### OPGAVEN
1/ Kun je de gegevens bijwerken vanaf de regel met "Image resolution: width=1920" tot en met het einde van de gegevens, waarbij je "Identify the location of" vervangt door "Find the position of" en verder niets wijzigt? Geef alleen die regels terug.
2/ Kun je een vervolg schrijven op het fragment over de opzegging van pacht, aansluitend op de laatste zin ervan?

### GEKOZEN FRAGMENT

++++++++

Bij het verstrijken van elke pachtperiode
De voornaamste redenen zijn:
o persoonlijke en werkelijke bedrijfsmatige exploitatie gedurende minimum 9 jaar (vooropzeggingstermijn min. 2 – max. 4 jaar).
Met “persoonlijk” wordt bedoeld niet alleen zelf maar ook bv. door de afstammelingen;
o waardevermindering van het goed door slecht onderhoud of ernstige nalatigheid vanwege de pachter;
o andere redenen van opzegging zijn: samenvoeging van percelen, ruil van percelen, verdeling van een verpacht bedrijf, grondige wijzigingen in de samenstelling van het gezin van de pachter, zware beledigingen en veroordelingen.
Op ieder ogenblik vanaf de 3de pachtperiode
Persoonlijke bedrijfsmatige exploitatie (vooropzeg: min. 3 – max. 4 jaar).
● HOE
De opzegging bij aangetekend schrijven moet, op straffe van nietigheid, de juiste redenen opgeven. Ook moet daarin worden vermeld dat de verpachter, de geldigverklaring van de opzegging voor de vrederechter zal vorderen, indien de pachter hem binnen de 30 dagen na verzending van de opzegging geen schriftelijke instemming heeft betekend.
● GEPENSIONEERDE PACHTER
Er bestaat een bijzondere regeling voor.
De opzegging aan een gepensioneerde pachter zonder opvolgers, en dit voor eigen gebruik of om het goed te verpachten of te vervreemden aan een leefbaar bedrijf of aan een bedrijf dat het voorwerp uitmaakt van een ontwikkelingsplan.
• OPZEGGING DOOR DE PACHTER
Ongeacht de duur en ondanks elke andersluidende overeenkomst, kan de pachter te allen tijde een einde maken aan de pacht, mits opzegging ten minste één jaar vooraf.
Het spreekt vanzelf, dat indien de beide partijen akkoord zijn, zij steeds een einde aan de lopende pacht kunnen maken. Dit akkoord moet vastgesteld worden bij notariële akte of bij een verklaring voor de vrederechter.
• OVERLIJDEN VAN XXXXXXXXXX OF PACHTER
Deze gebeurtenissen maken geen einde aan de pacht.
De verpachter kan echter wel onder bepaalde voorwaarden aan de erfgenamen van de pachter opzegging geven, nl. indien deze mogelijkheid uitdrukkelijk is voorzien in de overeenkomst, en bovendien de erfgenamen van de pachter niet de door de wet aangegeven bevoorrechte personen zijn. In dat geval dient hij zijn opzegging te geven binnen het jaar na het overlijden van de oorspronkelijke pachter.

++++++++

### GETOONDE GEGEVENS
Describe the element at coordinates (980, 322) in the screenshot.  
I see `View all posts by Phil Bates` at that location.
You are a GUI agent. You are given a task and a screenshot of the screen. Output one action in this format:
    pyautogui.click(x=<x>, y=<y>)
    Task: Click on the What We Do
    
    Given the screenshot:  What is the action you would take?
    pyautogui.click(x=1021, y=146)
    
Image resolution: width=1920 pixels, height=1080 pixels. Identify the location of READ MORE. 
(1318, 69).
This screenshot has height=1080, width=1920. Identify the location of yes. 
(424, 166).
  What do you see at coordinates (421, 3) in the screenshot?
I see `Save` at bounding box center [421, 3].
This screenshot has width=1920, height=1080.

++++++++

### UITVOER PER OPGAVE
1/
Image resolution: width=1920 pixels, height=1080 pixels. Find the position of READ MORE. 
(1318, 69).
This screenshot has height=1080, width=1920. Find the position of yes. 
(424, 166).
  What do you see at coordinates (421, 3) in the screenshot?
I see `Save` at bounding box center [421, 3].
This screenshot has width=1920, height=1080.

2/
Anderzijds hebben de erfgenamen van de pachter zelf het recht om binnen het jaar na het overlijden, de pacht op te zeggen of het recht om de voortzetting van de pacht te vragen. Indien verschillende erfgenamen de pacht willen voortzetten, voorziet de wet in een rangorde van voorkeur en dit onder controle van de vrederechter.
In geval van overlijden kunnen de bevoorrechte erfopvolgers zelf de pachtvernieuwing vragen aan de verpachter.
• PACHTPRIJS EN ANDERE GELDELIJKE LASTEN
Alle bedingen waarbij de pachter verplicht wordt tot het betalen van belastingen en taksen of tot het dragen van andere lasten die in feite door de verpachter verschuldigd zijn, worden als niet-bestaande beschouwd.
De verpachter is verplicht aan de pachter een kwijtschrift te geven voor de ontvangen pachtgelden en er de werkelijk betaalde som op te vermelden. De grootte en de betaling van de pachtsom kan bewezen worden met alle rechtsmiddelen, met inbegrip van getuigen en vermoedens.
De pachter kan ook de pachtprijs betalen per postassignatie, postcheque op naam, postwissel of door overschrijving of storting. Dit geldt als bewijs van betaling, zo de verpachter de betaling zou betwisten.
De pachtprijs wordt bepaald door de pachter en de verpachter maar is wettelijk beperkt. Het wettelijke maximum wordt berekend door het kadastraal inkomen van de verpachte gronden en gebouwen te vermenigvuldigen met een coëfficiënt die wordt bekendgemaakt in het Belgisch Staatsblad en verschilt van streek tot streek. Deze coëfficiënten worden vastgesteld door de pachtprijzencommissie.
Zij kunnen verschillend zijn voor gronden en gebouwen.
De pachter kan een vermindering van de pachtprijs bekomen als de oogst mislukt of vernield is.
Er is ook voorzien dat zowel verpachter als pachter een herziening van de pacht kunnen vragen (dit alles evenwel binnen de grenzen van de wettelijke maximumprijzen).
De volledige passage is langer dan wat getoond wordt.